## [Extrait cité]
---*---

Le secret professionnel dit "de fabrique" concerne les préjudices commerciaux subis par un entrepreneur, nés de la révélation sur ce qui est produit, sur la fabrication ou l'exploitation. Il fait l'objet d'une jurisprudence très abondante. Le médecin du travail est astreint, de par sa fonction, au "secret du dispositif industriel et technique de fabrication et de la composition des produits employés et fabriqués ayant un caractère confidentiel" (R. 4624-9 du Code du travail). Lorsqu'il s'agit d'hygiène et de sécurité du travail, le législateur a fait lever le secret, à condition toutefois que les personnes qui en seraient secondairement dépositaires y soient elles aussi astreintes. Il en est ainsi de la composition des substances dangereuses pour la santé des salariés. Dans ce cas, le législateur précise ce qui ne relève pas de la divulgation du secret industriel et commercial (R. 4411-56 à R. 4411-59). A l'analyse de ces exceptions, on s'aperçoit que seul le tour de main original pour la mise en oeuvre de certains composés relève du secret. Ce dernier ne peut donc être opposé à l'Inspection du travail et à ses experts, à divers préposés des caisses d'assurance maladie, au CHSCT ou au comité d'entreprise et à leurs experts, eux-mêmes astreints au secret.

 

Obligation d'informer

 

Dès lors, on ne comprend pas que certains juristes persistent à considérer que la transmission par le médecin du travail au médecin-inspecteur du travail d'éléments concernant les expositions professionnelles constituerait une violation du secret professionnel. Même chose s'agissant de la fiche d'entreprise. C'est oublier que la protection de la santé est un droit constitutionnel fondamental qui ne peut être d'un rang inférieur à l'intérêt commercial de l'entrepreneur. On remarquera aussi que, sauf instructions explicites de l'employeur, seul ce qui est confidentiel dans la fabrication relève du secret. Donc tout le reste est d'ordre public.

---*---

## [Consigne]
Selon l'extrait cité, quel article du Code du travail astreint le médecin du travail au « secret du dispositif industriel et technique de fabrication » ?

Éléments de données
---*---

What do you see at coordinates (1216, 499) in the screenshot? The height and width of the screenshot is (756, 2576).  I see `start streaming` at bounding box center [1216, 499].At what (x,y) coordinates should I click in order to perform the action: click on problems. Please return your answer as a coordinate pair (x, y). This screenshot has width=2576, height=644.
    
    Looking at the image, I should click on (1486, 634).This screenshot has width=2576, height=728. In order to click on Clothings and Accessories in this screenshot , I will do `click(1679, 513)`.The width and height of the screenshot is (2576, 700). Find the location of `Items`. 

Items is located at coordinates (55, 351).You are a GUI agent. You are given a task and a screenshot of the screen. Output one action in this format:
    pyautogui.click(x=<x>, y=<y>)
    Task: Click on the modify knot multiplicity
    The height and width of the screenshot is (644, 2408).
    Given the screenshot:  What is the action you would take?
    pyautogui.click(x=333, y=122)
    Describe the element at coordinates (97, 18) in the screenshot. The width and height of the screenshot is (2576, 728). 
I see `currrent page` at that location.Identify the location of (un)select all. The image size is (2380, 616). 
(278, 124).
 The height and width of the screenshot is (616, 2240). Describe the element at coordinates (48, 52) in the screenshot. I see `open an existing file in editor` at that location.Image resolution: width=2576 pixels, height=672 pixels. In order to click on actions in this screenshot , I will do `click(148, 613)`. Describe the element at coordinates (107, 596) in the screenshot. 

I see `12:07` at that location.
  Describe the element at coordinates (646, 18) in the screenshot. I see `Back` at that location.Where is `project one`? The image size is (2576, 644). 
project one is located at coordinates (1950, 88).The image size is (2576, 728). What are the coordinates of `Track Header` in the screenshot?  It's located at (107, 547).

---*---

## [Réponse attendue]
L'article R. 4624-9 du Code du travail.